According to a recent survey, every sixth person in Germany has already skipped meals due to high inflation. The immensely rising cost of living is by no means a luxury problem. The question of further relief for citizens, which Marietta Slomka asked Federal Minister of Economics Robert Habeck (Greens) on Thursday, is understandable.

The ZDF presenter wanted to know from Habeck whether the state could pay an energy saving premium as a “reward” to households that use less gas than in the previous year. Actually a fair – if insufficient – ​​suggestion. After all, the state wants its citizens, some of whom already live in precarious social conditions, to behave in a way that it considers desirable. At the same time, the population would be relieved.

Habeck rejected the proposal brusquely. “If someone says, ‘I’ll only help if I get another 50 euros’, I would say: ‘You won’t get that, old man!'”. He doesn’t believe that “everything has to be rewarded”. The high prices are enough incentive to save.

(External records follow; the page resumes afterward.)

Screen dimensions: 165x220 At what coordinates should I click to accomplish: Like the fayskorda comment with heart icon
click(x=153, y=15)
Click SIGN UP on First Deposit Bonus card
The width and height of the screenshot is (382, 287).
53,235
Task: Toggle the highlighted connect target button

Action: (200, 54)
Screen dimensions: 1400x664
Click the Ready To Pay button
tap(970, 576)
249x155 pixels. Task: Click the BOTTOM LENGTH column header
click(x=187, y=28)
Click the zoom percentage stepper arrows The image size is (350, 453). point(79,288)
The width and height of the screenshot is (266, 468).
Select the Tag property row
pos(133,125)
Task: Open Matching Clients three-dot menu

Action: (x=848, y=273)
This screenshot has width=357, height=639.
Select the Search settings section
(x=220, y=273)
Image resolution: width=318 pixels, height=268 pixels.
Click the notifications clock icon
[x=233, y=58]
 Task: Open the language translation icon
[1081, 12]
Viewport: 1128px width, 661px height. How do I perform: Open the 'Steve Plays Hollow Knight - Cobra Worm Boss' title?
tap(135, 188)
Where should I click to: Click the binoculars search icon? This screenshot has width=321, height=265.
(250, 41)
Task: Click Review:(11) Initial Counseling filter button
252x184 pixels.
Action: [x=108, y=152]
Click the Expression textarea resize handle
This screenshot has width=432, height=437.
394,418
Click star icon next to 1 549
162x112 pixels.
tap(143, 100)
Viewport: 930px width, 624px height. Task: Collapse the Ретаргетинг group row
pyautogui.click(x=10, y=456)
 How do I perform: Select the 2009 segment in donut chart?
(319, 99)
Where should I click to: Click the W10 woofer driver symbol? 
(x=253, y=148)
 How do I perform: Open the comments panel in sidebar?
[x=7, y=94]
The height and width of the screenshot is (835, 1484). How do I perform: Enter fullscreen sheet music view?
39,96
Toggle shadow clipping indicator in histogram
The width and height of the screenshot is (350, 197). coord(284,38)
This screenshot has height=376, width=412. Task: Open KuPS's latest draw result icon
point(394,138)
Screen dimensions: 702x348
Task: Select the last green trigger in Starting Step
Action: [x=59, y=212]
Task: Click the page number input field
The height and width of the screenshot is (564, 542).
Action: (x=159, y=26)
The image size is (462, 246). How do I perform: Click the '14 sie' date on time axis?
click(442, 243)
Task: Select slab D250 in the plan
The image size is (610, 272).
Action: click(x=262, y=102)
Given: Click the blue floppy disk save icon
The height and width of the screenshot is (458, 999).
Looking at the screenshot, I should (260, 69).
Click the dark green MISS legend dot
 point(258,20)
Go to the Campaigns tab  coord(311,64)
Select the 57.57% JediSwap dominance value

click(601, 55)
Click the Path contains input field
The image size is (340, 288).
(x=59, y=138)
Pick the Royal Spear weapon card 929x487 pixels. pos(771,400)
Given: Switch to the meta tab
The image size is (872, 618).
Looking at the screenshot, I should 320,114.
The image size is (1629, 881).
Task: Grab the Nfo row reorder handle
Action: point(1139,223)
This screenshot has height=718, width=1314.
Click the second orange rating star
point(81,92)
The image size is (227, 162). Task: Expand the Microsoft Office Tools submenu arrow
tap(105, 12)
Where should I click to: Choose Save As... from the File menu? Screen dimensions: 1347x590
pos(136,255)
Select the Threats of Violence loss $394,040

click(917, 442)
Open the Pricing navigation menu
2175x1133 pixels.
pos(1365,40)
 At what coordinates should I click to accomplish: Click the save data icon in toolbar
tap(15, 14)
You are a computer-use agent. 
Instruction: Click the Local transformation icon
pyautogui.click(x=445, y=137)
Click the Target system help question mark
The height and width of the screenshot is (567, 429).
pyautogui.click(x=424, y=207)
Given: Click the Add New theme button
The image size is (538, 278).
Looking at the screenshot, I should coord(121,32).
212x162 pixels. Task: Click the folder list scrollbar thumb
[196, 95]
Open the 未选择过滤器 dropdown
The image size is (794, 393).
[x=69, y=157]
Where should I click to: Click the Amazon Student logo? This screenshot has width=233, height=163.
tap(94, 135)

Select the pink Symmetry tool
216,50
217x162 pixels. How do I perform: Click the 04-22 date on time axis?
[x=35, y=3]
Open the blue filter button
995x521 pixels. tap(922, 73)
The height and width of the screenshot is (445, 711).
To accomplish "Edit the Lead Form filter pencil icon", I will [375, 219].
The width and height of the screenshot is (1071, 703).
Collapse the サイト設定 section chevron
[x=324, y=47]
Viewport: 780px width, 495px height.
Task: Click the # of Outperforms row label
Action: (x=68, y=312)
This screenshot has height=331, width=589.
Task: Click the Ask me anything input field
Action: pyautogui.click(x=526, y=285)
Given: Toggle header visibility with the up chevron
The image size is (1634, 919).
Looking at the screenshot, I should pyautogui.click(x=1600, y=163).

This is an arrogant statement by the Green Minister, whose party colleagues and voters mostly come from the well-off middle class, in which the cost increases hardly play a role. In the same interview, Habeck explained what percentage of energy could be saved if living spaces were heated less. But even now, many people who are just above the need level hardly ever heat, or only heat in individual rooms.

In many poorly insulated or mold-prone buildings, it is almost impossible to save on heating costs. Many poor people cannot meet the savings targets required for a premium. And the fact that many students and pensioners don’t even get the 300 euros energy flat rate makes Habeck’s expectations of the population doubly cynical. It would be better if the state would completely take over the heating costs for a broader number of low-income people – similar to Hartz IV. But Habeck does not have that in mind.

But to then also imply that the supposedly incorrigible average German shouldn’t expect to be compensated for unacceptable restrictions on their own quality of life and health sounds snobby – especially when Habeck addresses his fictional counterpart with “age”. And if he wants, for example, to save hot water with new shower heads, the minister from the Agenda 2010 party Bündnis 90/Die Grünen would have to explain how people who live on the subsistence level with Hartz IV should finance such expenses.